Glad it worked, don't believe tetracycline is typically used for ear infections but very noticeable improvement in 48 hours is usually an indication you chose one with activity against the bacteria. In a real disaster situation, with no susceptibility testing, early treatment with antibiotics might make sense as it might not only limit the contagious period of some infections but also provide information about the bacteria in question if the first ABX choice didn't help. Else the possibility exists that we wait until the infection is already becoming serious before starting a course only to find out 48-72 hours later that the ABX doesn't have activity against the bacteria, and by then a serious infection may have become life threatening.
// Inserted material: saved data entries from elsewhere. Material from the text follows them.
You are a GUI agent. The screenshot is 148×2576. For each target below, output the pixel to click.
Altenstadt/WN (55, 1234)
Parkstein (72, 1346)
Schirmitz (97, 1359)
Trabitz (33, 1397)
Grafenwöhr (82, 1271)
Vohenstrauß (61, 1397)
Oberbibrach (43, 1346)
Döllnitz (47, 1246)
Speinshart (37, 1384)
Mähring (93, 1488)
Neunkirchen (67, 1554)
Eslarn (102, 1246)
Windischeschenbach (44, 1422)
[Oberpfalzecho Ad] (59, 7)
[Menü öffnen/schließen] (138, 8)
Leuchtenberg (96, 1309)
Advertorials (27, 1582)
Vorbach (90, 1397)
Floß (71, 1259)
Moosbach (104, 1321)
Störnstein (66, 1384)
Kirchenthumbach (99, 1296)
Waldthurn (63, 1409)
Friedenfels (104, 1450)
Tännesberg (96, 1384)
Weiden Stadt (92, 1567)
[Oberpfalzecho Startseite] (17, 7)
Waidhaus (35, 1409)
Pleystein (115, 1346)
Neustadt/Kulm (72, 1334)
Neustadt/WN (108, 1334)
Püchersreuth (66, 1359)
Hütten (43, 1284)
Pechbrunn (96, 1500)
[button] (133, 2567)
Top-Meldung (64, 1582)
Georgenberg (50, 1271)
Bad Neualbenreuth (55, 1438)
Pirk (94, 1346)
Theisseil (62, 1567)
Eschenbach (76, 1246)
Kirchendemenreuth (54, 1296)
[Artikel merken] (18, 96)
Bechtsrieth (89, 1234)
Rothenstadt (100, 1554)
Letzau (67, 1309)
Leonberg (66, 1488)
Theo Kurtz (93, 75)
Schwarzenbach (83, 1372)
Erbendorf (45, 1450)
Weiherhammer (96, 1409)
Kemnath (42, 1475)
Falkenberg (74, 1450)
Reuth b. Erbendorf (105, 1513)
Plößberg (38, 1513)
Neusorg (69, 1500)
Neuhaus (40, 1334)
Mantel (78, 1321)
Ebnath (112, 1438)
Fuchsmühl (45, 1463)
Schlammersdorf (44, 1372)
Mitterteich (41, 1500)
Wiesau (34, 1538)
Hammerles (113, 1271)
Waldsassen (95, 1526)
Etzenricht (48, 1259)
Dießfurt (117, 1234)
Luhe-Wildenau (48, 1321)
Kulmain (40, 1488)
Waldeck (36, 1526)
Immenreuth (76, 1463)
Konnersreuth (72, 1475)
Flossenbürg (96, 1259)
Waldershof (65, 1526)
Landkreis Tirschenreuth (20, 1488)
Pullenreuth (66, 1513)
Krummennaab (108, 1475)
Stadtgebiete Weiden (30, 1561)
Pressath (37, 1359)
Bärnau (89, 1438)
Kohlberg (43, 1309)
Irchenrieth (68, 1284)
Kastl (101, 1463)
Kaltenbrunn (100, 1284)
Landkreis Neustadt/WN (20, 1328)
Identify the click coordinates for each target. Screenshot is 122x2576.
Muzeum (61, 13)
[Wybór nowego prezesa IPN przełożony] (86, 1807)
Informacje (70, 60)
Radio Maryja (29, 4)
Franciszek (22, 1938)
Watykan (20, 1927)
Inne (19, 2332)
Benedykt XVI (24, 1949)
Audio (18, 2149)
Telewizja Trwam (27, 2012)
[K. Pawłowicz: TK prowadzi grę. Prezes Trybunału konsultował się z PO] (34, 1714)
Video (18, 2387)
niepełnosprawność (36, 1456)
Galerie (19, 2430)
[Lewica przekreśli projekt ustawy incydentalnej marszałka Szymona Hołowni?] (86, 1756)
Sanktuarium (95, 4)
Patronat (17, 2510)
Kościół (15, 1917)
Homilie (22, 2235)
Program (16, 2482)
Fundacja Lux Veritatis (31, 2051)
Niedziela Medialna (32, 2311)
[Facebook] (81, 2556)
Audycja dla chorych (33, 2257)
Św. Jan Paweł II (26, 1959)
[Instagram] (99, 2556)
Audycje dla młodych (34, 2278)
I'm still a little leery on the powdered antibiotics however, a tainted fish product might result in a civil suit against the manufacturer but counterfeiting human drugs has got to be a felony offense. That's not to say I wouldn't use the powdered variety in a true emergency when there was no better option. The only powdered one I currently stock is
Triple Sulfa, but not intending to take it orally but use it directly on infected tissue before re-bandaging/re-packing a wound if needed.
Would just mention too that everyone should check the drug interactions and administration information for each drug you're stocking. Powdered erythromycin could be almost completely useless if it's destroyed by stomach acid (usually indicated in the administration instructions for human use as "swallow tablet whole, do not split or crush"), and tetracycline powder shouldn't be mixed with milk, or any drink mix containing calcium or magnesium, since it will bind to those minerals and
decrease its absorption. Just mention it since fish ABXs obviously won't include human administration instructions, and drugs designed for human use already take factors like extended release and absorption into account unlike ones intended for use in an aquarium.